Your objective » Write out again the lines from the one containing "Image resolution: width=324" up to and including the one containing "Instruction: Select the", with the requests included and the pictures left out. Multiply every coordinate in the answers by 1.55 and round each result to a whole number, with halves rounded up.

Item-finding records:

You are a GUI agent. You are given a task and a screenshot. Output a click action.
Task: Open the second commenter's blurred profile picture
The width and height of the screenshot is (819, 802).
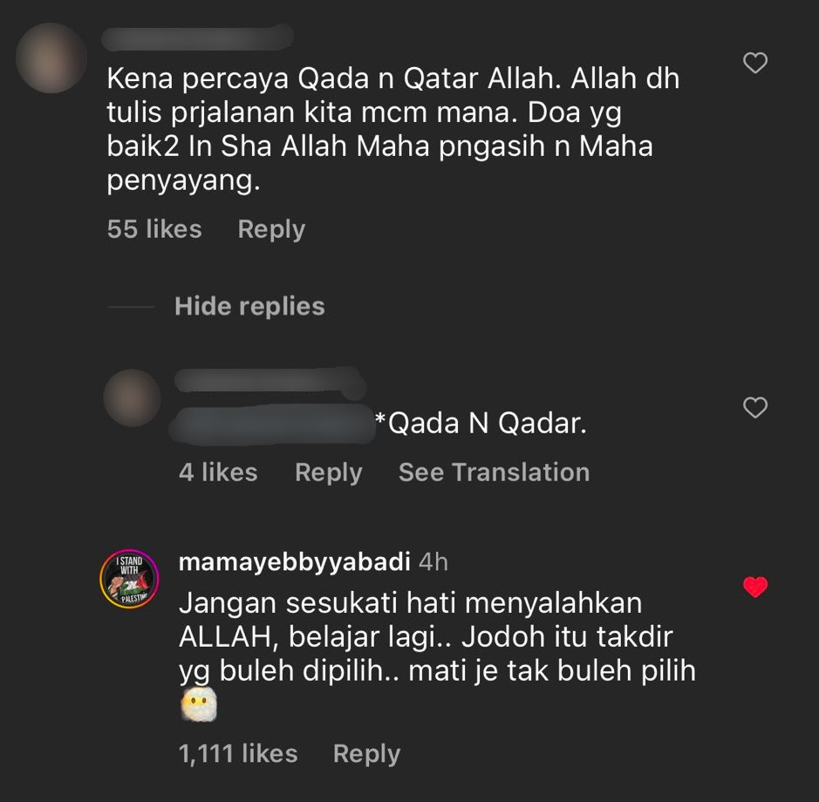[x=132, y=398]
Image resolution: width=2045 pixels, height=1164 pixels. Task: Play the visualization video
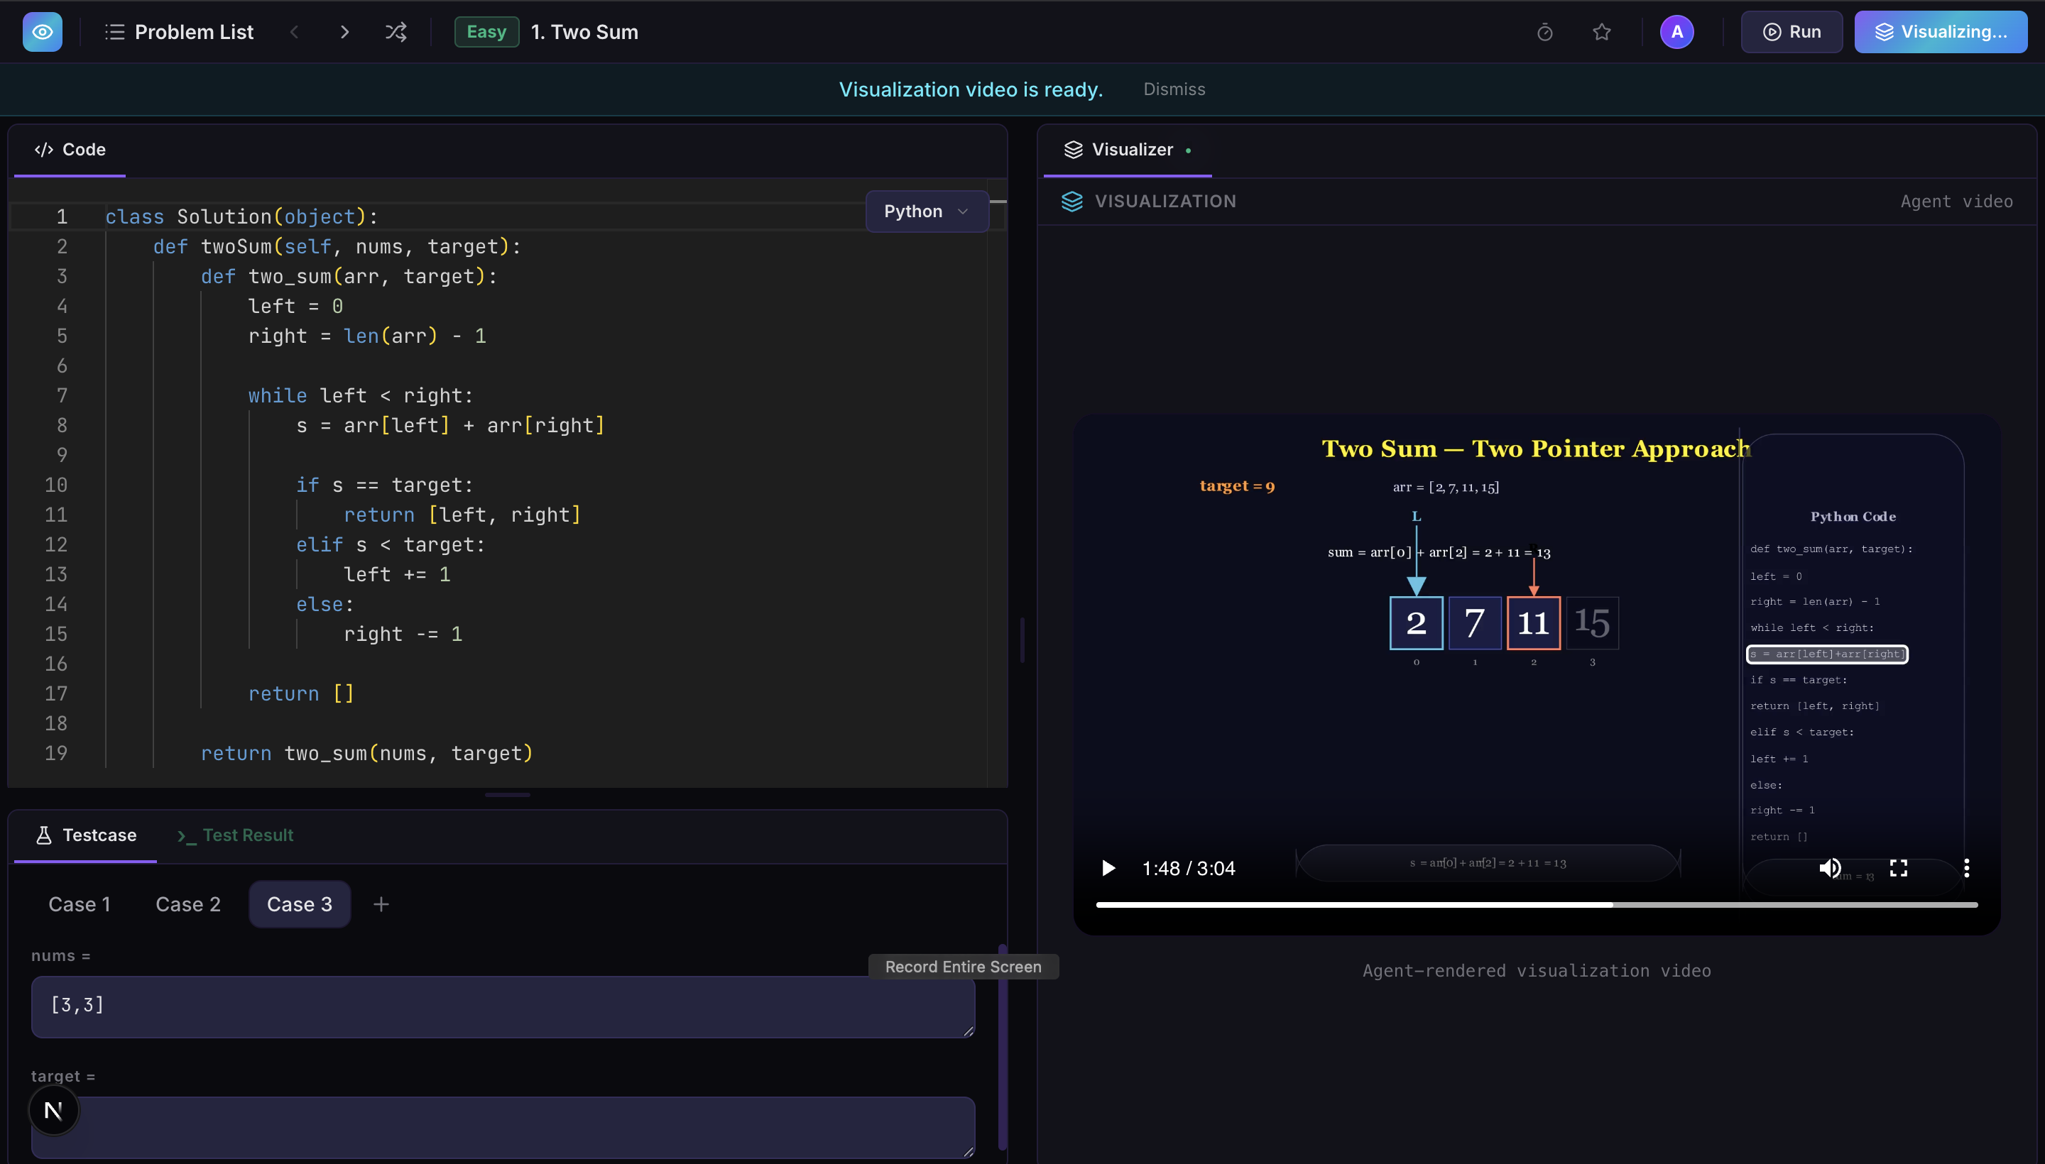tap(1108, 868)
...
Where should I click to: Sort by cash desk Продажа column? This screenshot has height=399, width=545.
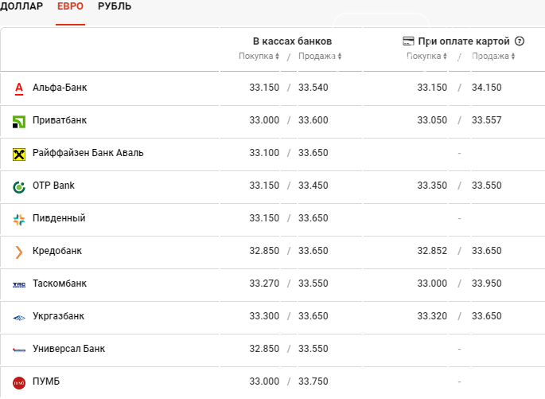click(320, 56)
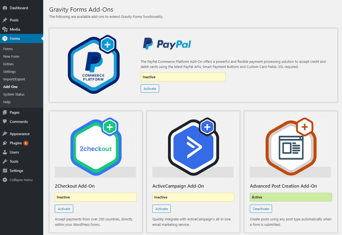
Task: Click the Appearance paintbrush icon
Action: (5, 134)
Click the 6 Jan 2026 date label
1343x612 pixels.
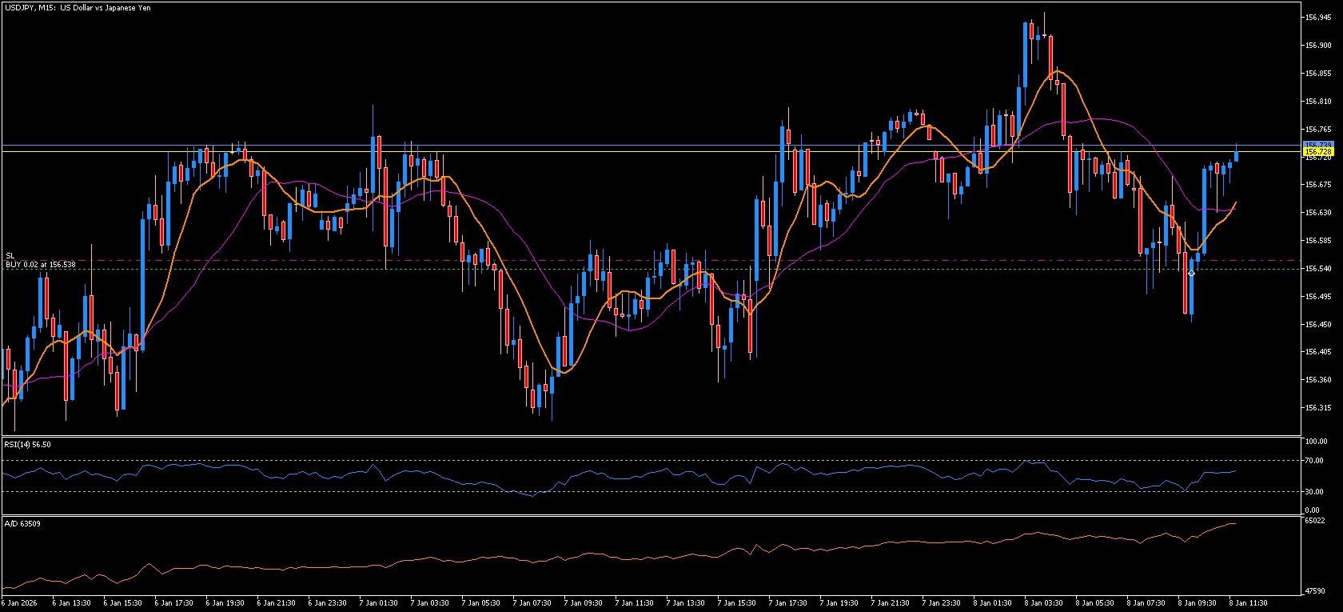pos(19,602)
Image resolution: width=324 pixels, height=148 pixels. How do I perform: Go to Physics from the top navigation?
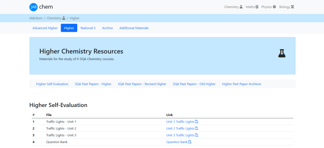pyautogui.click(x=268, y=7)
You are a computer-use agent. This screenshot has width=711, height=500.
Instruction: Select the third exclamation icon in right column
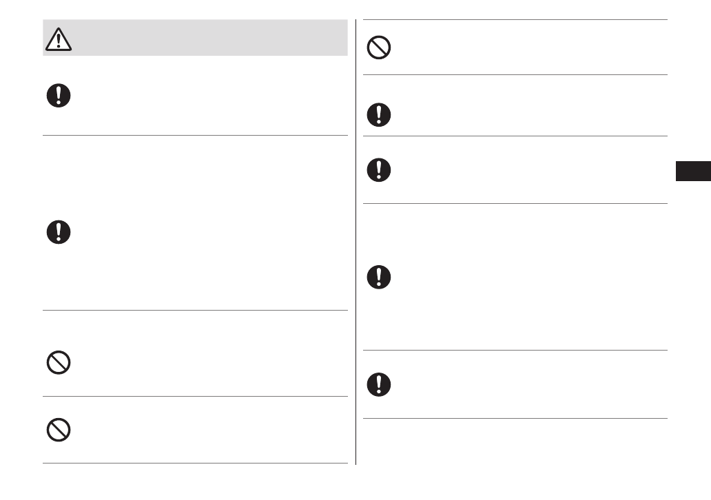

Answer to this exercise »
Image resolution: width=324 pixels, height=148 pixels. How do I perform: Go to Physics from the top navigation?
pyautogui.click(x=415, y=11)
You are a computer-use agent. This screenshot has width=711, height=500.
Instruction: Select the third exclamation icon in right column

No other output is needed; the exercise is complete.